> **ABOUT THIS TASK**
The result should be the lines from the one holding "How do I perform: Select" to the final line of the records below, repeated exactly and with no pictures.

> **SOURCE DATA**
◇ ◇ ◇

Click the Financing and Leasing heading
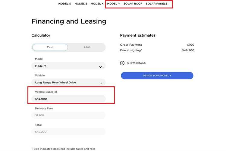Viewport: 226px width, 151px height. [69, 21]
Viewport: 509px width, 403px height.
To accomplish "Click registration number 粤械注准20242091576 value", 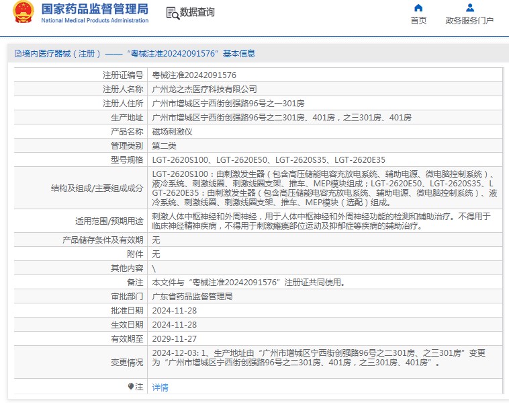I will pyautogui.click(x=194, y=75).
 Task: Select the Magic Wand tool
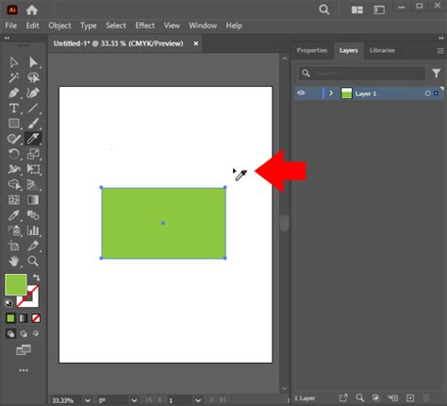pyautogui.click(x=13, y=77)
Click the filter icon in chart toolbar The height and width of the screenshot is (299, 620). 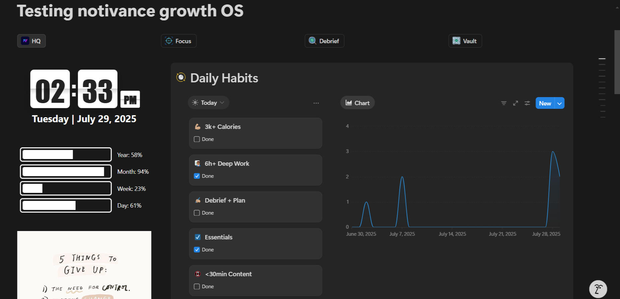[x=503, y=103]
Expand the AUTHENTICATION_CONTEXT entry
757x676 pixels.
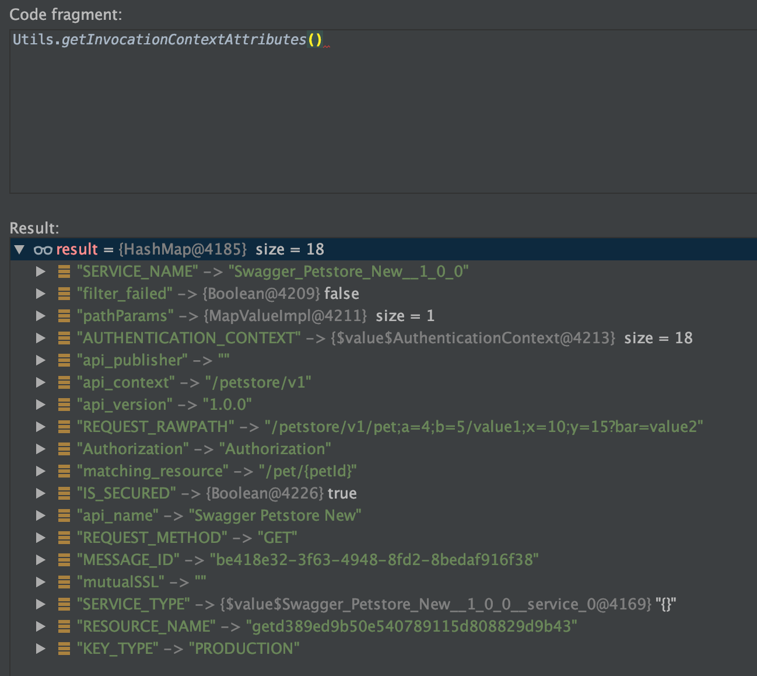(41, 337)
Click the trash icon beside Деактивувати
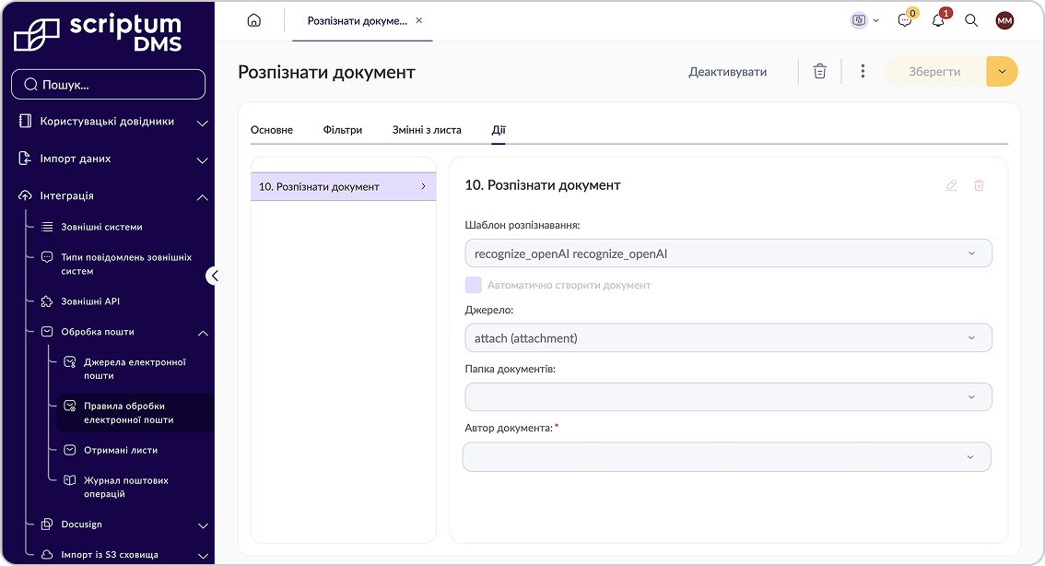1045x566 pixels. tap(820, 71)
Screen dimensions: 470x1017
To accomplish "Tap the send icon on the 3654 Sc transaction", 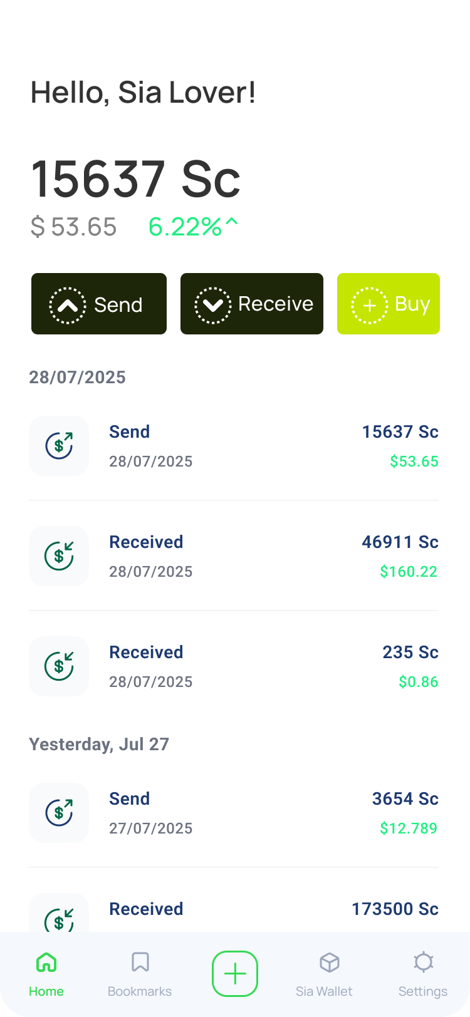I will (59, 813).
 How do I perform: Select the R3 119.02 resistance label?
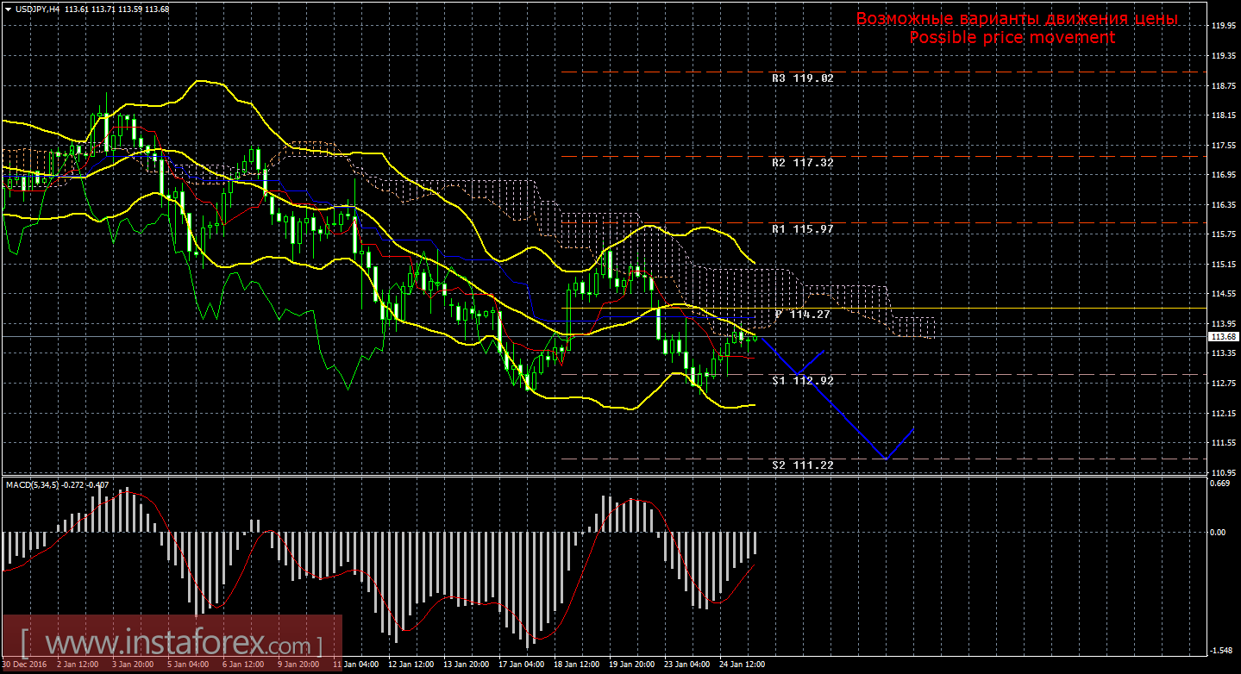click(802, 78)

◇ ◇ ◇

> **RESPONSE TO THE TASK**
 How do I perform: Select the R3 119.02 resistance label?
click(802, 78)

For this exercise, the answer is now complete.